* [What to do] Would you transcribe only the lines below, from the one containing "Go to Favorites in sidebar" through the end of the material, exactly and with no pictures?

* [Records for this exercise]
[Start of Attachment]

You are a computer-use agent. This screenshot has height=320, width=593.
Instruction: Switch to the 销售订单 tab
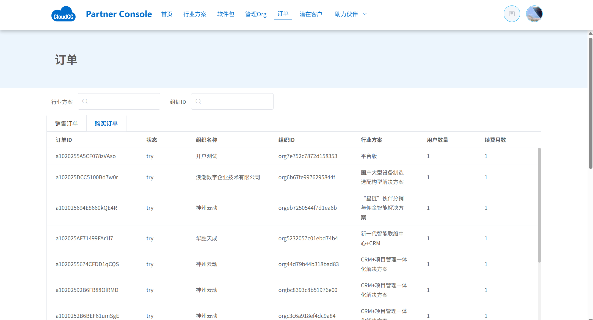[66, 123]
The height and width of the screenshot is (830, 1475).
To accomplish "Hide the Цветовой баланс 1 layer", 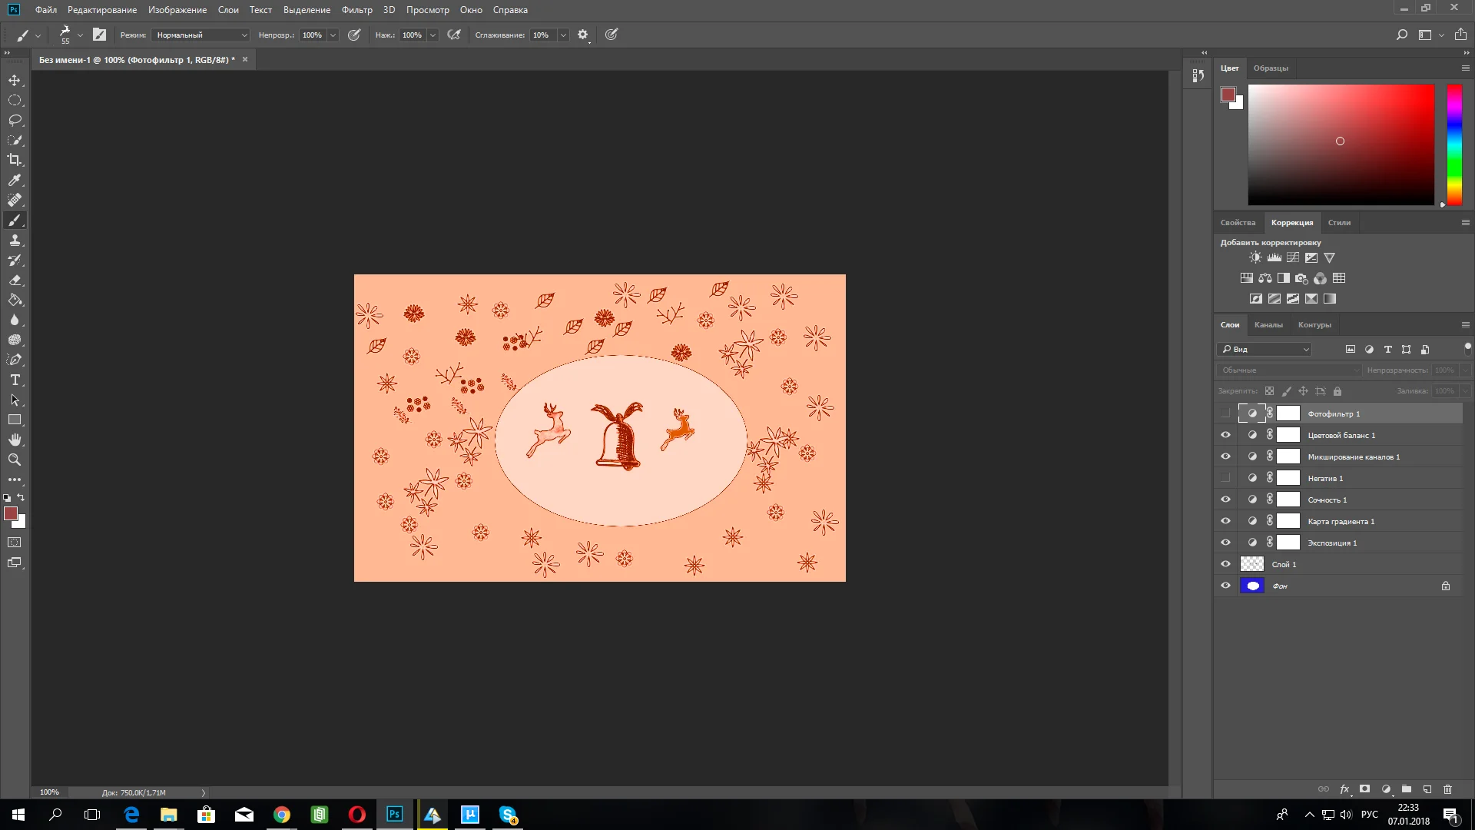I will coord(1225,435).
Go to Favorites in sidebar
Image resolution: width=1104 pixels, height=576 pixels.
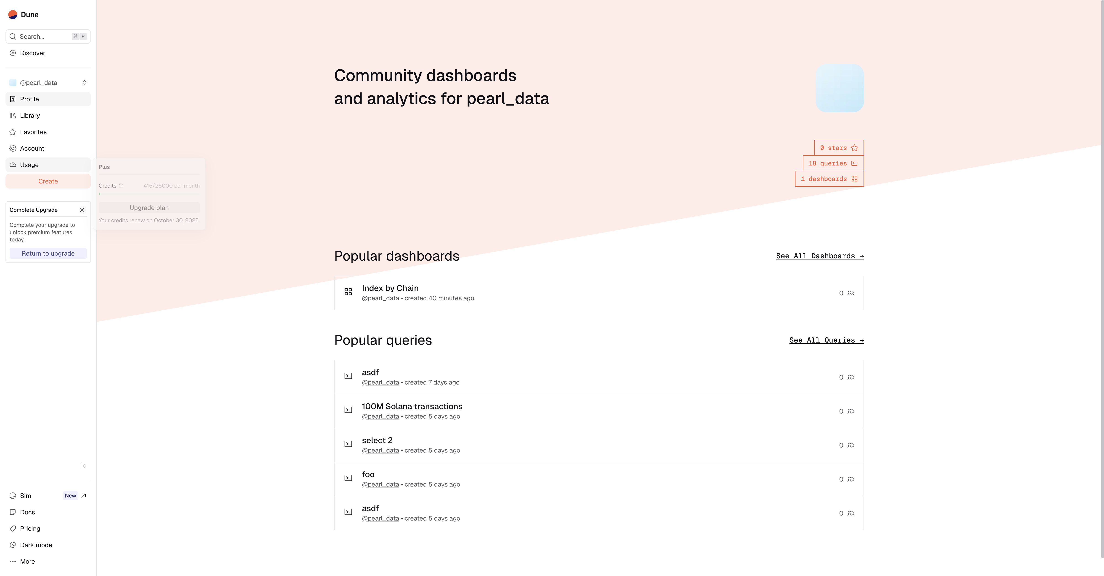coord(33,132)
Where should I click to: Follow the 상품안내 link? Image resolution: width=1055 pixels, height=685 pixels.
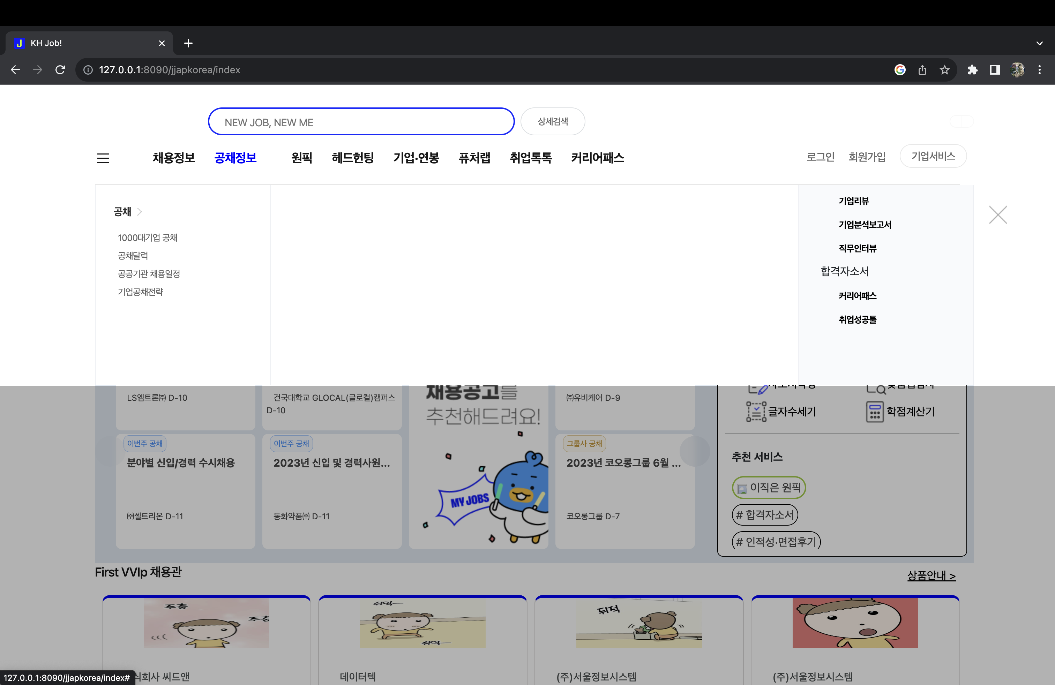coord(931,575)
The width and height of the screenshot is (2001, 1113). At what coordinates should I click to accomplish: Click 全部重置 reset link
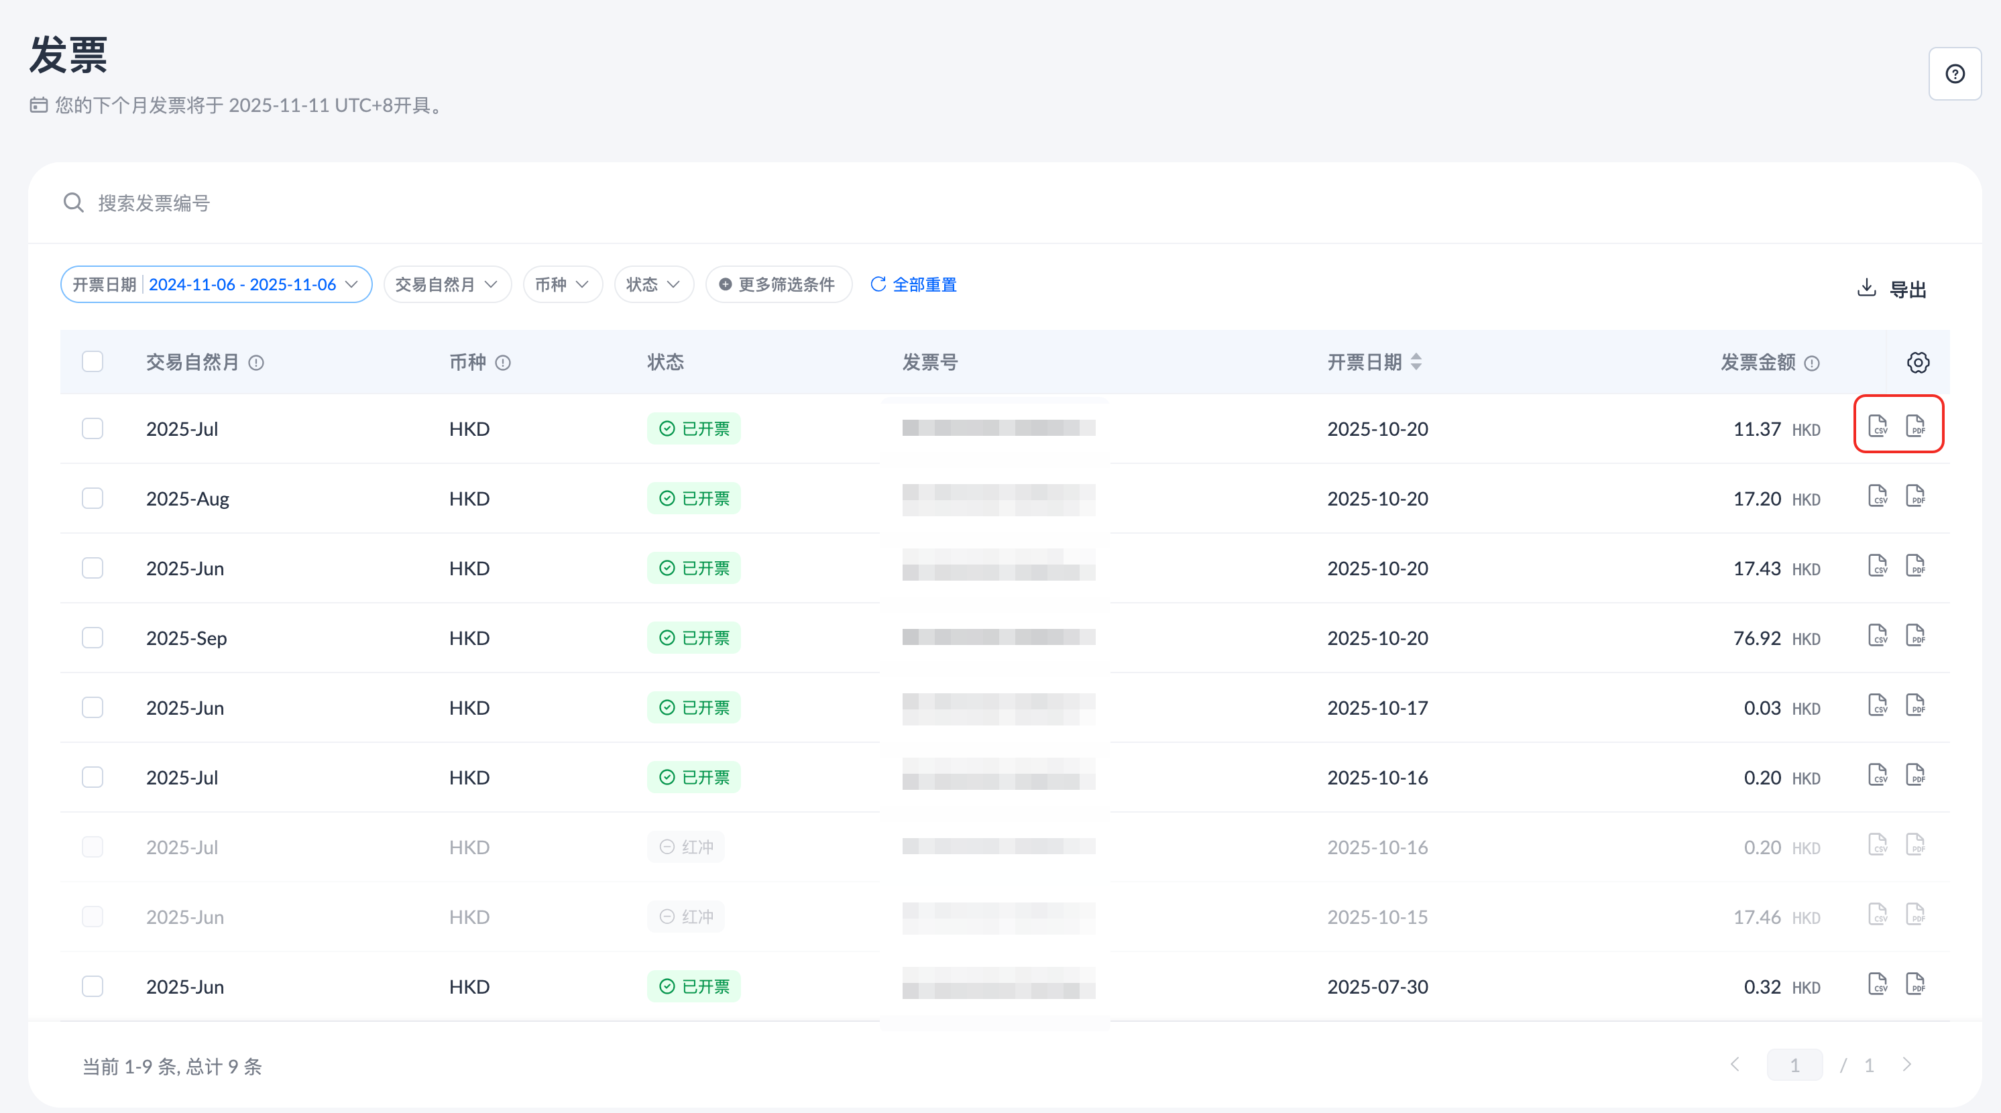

[End of Attachment]

* [Problem solution]
Go to Favorites in sidebar
Image resolution: width=1104 pixels, height=576 pixels.
coord(33,132)
Where should I click to: Follow the 상품안내 link? Image resolution: width=1055 pixels, height=685 pixels.
coord(931,575)
The width and height of the screenshot is (2001, 1113). At what coordinates should I click to accomplish: Click 全部重置 reset link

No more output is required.